Start of TASK DATA

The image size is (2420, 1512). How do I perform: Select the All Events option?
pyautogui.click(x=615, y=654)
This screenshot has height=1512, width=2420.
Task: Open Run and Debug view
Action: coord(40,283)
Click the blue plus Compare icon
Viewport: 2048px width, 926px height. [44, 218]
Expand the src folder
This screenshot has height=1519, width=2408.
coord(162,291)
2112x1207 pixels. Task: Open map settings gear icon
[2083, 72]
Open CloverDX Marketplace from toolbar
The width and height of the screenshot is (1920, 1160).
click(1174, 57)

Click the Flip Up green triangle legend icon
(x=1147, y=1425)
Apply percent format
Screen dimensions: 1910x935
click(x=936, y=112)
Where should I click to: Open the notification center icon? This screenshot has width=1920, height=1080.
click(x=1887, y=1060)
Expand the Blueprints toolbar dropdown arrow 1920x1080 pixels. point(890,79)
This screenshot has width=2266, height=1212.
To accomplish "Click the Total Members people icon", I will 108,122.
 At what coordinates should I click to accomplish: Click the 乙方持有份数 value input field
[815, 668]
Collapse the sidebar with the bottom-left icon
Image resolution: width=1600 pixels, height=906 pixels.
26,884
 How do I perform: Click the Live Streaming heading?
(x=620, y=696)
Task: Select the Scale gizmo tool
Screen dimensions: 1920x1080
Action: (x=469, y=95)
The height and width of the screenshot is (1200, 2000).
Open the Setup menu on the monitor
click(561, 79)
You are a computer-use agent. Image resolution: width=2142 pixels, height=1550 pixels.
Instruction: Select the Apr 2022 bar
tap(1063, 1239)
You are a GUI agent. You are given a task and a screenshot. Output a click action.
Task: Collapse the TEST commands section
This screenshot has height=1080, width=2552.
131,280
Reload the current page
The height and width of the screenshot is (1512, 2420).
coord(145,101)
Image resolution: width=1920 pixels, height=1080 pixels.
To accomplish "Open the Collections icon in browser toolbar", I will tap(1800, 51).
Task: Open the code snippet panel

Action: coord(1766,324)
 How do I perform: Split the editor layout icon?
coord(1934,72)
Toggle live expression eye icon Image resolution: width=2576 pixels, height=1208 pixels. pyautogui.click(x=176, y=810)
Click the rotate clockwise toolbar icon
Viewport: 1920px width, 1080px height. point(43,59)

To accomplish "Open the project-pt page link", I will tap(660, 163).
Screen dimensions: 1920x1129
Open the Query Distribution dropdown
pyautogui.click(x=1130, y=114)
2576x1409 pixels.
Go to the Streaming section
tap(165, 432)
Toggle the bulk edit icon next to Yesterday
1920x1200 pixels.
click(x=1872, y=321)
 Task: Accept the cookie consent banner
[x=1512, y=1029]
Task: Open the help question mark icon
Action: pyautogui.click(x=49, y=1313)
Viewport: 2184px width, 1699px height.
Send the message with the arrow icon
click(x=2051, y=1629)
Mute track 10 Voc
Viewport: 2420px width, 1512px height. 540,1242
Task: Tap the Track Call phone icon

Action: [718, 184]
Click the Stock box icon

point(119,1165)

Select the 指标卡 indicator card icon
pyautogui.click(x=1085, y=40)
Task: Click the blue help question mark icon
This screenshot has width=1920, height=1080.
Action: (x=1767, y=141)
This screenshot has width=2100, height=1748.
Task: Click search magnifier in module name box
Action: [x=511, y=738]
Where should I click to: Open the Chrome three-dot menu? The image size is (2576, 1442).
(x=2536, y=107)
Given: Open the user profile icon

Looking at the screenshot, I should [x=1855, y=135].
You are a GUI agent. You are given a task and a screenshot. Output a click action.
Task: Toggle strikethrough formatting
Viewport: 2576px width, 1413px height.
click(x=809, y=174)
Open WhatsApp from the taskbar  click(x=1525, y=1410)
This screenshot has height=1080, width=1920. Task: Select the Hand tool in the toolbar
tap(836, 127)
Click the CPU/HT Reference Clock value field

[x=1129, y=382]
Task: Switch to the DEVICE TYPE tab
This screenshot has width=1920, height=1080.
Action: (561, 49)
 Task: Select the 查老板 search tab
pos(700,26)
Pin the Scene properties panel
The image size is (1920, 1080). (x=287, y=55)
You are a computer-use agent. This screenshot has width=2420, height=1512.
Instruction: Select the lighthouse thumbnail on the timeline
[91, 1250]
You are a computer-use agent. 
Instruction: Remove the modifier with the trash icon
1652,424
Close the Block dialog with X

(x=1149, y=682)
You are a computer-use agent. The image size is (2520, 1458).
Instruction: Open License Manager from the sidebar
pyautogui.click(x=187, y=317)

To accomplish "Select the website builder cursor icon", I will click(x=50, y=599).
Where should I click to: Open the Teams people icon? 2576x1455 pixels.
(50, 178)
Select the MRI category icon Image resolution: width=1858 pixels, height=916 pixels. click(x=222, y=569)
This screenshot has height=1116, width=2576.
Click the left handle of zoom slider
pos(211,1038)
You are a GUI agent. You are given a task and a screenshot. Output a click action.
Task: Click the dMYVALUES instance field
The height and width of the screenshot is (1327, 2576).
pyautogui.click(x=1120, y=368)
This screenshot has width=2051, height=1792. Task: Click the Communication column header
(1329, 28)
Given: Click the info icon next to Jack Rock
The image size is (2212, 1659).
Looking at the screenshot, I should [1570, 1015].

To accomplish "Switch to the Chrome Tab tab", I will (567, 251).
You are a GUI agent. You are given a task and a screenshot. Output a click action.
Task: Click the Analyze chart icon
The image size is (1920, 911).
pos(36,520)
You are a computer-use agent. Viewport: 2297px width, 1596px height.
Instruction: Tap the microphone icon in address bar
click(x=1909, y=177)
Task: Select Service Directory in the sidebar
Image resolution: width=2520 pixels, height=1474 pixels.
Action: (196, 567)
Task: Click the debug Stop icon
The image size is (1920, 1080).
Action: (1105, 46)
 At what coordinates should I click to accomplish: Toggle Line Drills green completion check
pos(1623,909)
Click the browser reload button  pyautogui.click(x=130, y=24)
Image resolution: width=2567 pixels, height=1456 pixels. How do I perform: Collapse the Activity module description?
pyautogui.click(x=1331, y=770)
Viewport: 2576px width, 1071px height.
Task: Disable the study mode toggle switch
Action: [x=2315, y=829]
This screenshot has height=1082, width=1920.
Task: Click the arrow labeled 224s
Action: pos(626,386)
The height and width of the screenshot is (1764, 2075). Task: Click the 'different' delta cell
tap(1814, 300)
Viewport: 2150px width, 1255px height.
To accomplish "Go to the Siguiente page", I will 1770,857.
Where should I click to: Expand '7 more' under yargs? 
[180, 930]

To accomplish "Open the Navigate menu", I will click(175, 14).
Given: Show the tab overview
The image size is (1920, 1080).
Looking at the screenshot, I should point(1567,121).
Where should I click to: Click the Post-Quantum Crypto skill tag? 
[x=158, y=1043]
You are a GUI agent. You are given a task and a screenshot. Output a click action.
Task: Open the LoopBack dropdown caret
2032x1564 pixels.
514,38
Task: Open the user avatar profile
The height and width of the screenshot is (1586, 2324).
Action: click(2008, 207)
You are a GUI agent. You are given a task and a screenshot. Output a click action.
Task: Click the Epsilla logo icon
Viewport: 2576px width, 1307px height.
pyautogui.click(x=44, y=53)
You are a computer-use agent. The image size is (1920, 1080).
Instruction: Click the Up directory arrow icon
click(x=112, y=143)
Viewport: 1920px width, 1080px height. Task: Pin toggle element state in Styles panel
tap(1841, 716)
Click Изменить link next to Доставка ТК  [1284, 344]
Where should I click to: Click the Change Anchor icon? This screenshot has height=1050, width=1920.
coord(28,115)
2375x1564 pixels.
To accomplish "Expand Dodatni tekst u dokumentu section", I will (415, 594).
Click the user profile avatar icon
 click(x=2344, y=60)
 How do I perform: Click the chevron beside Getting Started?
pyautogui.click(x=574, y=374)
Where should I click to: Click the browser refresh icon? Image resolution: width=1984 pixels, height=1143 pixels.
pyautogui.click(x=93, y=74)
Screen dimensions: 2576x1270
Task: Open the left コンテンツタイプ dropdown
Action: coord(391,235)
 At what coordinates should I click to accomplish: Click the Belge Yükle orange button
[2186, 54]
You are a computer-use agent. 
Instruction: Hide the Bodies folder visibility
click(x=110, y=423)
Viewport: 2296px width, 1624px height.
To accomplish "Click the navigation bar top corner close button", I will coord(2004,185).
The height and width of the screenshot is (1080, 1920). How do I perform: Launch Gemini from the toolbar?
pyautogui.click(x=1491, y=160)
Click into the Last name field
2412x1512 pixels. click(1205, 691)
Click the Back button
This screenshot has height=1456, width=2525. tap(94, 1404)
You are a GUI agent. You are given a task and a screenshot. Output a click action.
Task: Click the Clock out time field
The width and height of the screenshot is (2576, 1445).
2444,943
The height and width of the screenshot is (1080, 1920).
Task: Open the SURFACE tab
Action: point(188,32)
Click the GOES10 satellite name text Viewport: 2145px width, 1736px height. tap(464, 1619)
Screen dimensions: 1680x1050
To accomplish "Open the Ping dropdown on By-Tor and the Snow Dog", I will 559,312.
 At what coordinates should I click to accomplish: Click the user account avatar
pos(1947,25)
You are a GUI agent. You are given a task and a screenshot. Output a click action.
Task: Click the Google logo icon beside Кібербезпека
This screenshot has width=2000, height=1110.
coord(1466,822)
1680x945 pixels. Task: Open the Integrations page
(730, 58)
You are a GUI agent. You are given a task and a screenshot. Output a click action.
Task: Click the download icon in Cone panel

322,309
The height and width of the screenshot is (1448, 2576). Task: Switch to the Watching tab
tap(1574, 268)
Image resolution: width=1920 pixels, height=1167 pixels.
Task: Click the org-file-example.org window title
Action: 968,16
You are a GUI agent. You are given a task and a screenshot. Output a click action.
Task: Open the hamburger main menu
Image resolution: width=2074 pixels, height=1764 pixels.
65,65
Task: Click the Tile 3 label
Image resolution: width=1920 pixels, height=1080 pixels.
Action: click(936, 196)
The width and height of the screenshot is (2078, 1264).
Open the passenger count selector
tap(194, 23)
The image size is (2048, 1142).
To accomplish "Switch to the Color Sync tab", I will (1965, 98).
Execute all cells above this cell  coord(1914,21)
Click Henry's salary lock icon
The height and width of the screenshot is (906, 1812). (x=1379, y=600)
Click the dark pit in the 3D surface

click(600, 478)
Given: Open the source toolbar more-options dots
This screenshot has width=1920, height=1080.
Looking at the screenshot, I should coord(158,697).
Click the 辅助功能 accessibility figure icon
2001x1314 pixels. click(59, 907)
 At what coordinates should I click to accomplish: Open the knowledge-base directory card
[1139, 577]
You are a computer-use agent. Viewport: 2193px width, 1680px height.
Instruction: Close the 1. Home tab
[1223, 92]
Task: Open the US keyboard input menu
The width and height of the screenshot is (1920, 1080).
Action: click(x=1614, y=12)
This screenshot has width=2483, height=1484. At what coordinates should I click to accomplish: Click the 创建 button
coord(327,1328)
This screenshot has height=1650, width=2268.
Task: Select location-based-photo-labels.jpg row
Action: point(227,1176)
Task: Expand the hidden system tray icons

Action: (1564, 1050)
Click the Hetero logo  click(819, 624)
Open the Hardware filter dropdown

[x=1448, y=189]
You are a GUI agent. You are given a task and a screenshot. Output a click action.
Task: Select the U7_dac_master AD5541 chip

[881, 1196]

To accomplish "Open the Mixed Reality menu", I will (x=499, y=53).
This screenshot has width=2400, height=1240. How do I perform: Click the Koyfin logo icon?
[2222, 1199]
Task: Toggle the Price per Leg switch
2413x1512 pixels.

End of TASK DATA

TASK PROMPT:
Look above for the line holding "Where should I click to: Click the Change" and the line holding "Screen dimensions: 1680x1050", then output exactly those two lines and every line between them, nothing more.

OUTPUT BELOW:
Where should I click to: Click the Change Anchor icon? This screenshot has height=1050, width=1920.
coord(28,115)
2375x1564 pixels.
To accomplish "Expand Dodatni tekst u dokumentu section", I will (415, 594).
Click the user profile avatar icon
 click(x=2344, y=60)
 How do I perform: Click the chevron beside Getting Started?
pyautogui.click(x=574, y=374)
Where should I click to: Click the browser refresh icon? Image resolution: width=1984 pixels, height=1143 pixels.
pyautogui.click(x=93, y=74)
Screen dimensions: 2576x1270
Task: Open the left コンテンツタイプ dropdown
Action: coord(391,235)
 At what coordinates should I click to accomplish: Click the Belge Yükle orange button
[2186, 54]
You are a computer-use agent. 
Instruction: Hide the Bodies folder visibility
click(x=110, y=423)
Viewport: 2296px width, 1624px height.
To accomplish "Click the navigation bar top corner close button", I will coord(2004,185).
The height and width of the screenshot is (1080, 1920). How do I perform: Launch Gemini from the toolbar?
pyautogui.click(x=1491, y=160)
Click into the Last name field
2412x1512 pixels. click(1205, 691)
Click the Back button
This screenshot has height=1456, width=2525. tap(94, 1404)
You are a GUI agent. You are given a task and a screenshot. Output a click action.
Task: Click the Clock out time field
The width and height of the screenshot is (2576, 1445).
2444,943
The height and width of the screenshot is (1080, 1920).
Task: Open the SURFACE tab
Action: point(188,32)
Click the GOES10 satellite name text Viewport: 2145px width, 1736px height. tap(464, 1619)
Screen dimensions: 1680x1050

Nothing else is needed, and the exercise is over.